Simple Schemes

A basic prioritization method that tags work with simple ranks like 1, 2, 3 or labels such as High, Medium, and Low. It is easy to apply but often leads to priority inflation, where too many items are marked as Priority 1 or High.

Key Points

  • Uses coarse categories (numbers or High/Medium/Low) to order work quickly.
  • Common pitfall: most items get labeled Priority 1 or High, reducing usefulness.
  • Lack of clear criteria makes categories subjective and inconsistent.
  • Mitigate by defining entry criteria, capping the High category, and applying relative ranking when needed.

Example

During backlog refinement, a team labels items as High, Medium, or Low. After a few sprints, 70% are High, so the order of work is unclear. The project manager sets objective criteria for each level and limits High to 10 items. Anything beyond the cap must be downgraded or split, restoring clarity.

PMP Example Question

A team uses priorities 1, 2, and 3, but 80% of the backlog is marked as 1. What should the project manager do first?

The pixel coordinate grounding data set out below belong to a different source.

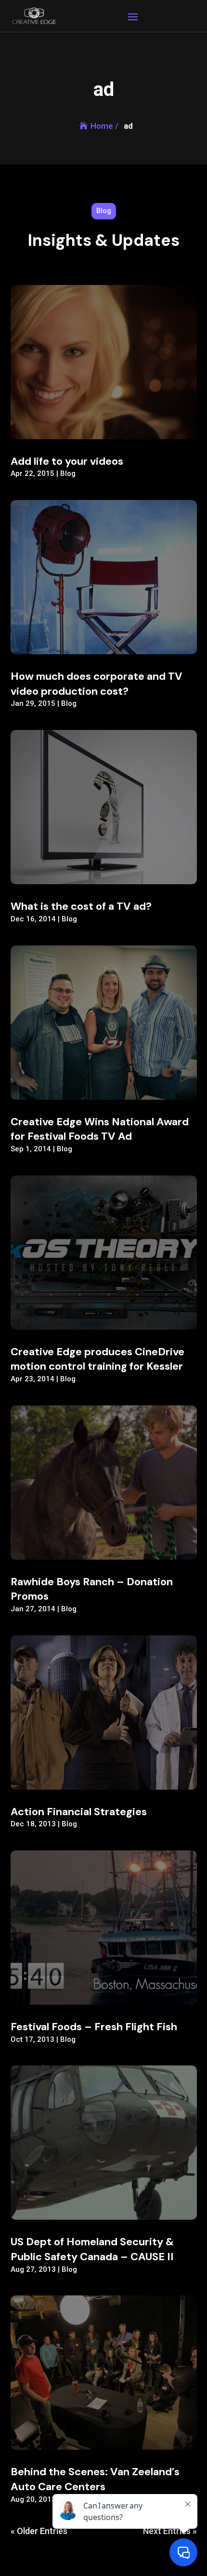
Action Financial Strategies (79, 1812)
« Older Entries (39, 2531)
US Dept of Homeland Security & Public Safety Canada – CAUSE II (92, 2249)
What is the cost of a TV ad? (81, 906)
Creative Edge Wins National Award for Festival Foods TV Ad (100, 1129)
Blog (68, 473)
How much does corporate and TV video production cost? (96, 683)
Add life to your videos (67, 461)
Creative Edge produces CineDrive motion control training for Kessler (97, 1359)
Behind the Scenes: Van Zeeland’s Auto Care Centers (95, 2479)
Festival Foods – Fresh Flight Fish (94, 2027)
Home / (104, 126)
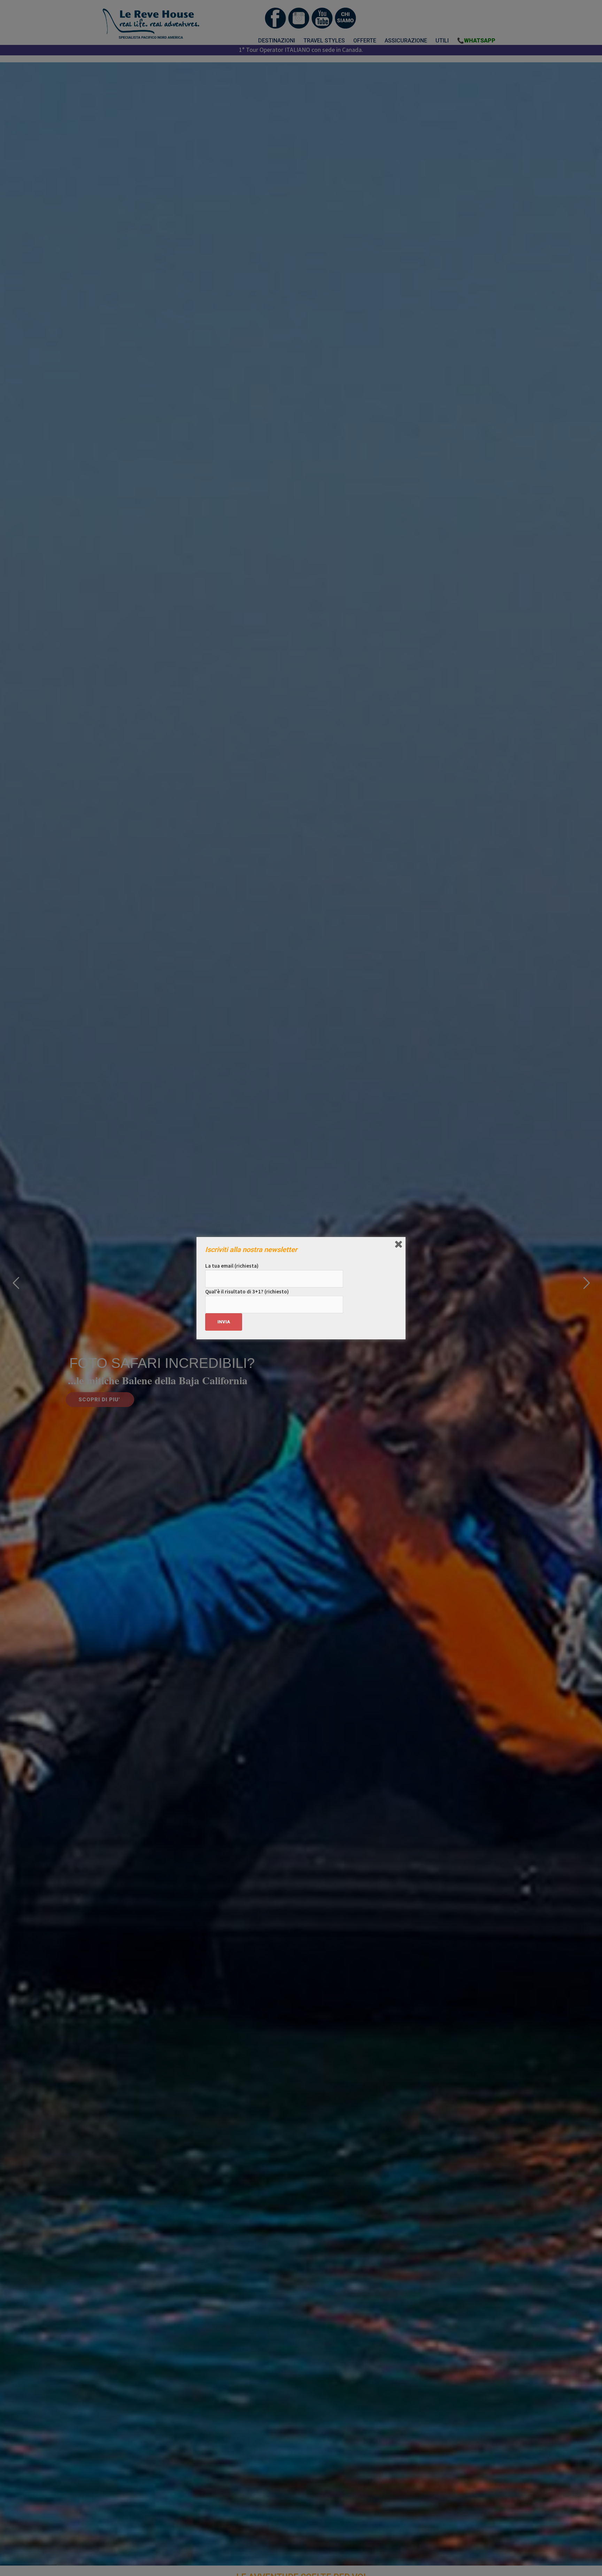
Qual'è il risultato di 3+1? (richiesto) (247, 1291)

  1. Replace the scheme with a complex weighted scoring model immediately.
  2. Define objective criteria for each level and limit how many items can be labeled 1.
  3. Allow stakeholders to keep marking critical items as 1 to avoid conflict.
  4. Sort the backlog alphabetically to break ties among Priority 1 items.

Correct Answer: B — Define criteria and cap the top category

Explanation: Establishing clear entry criteria and a cap curbs priority inflation while preserving a simple scheme; more complex methods can be considered later if needed.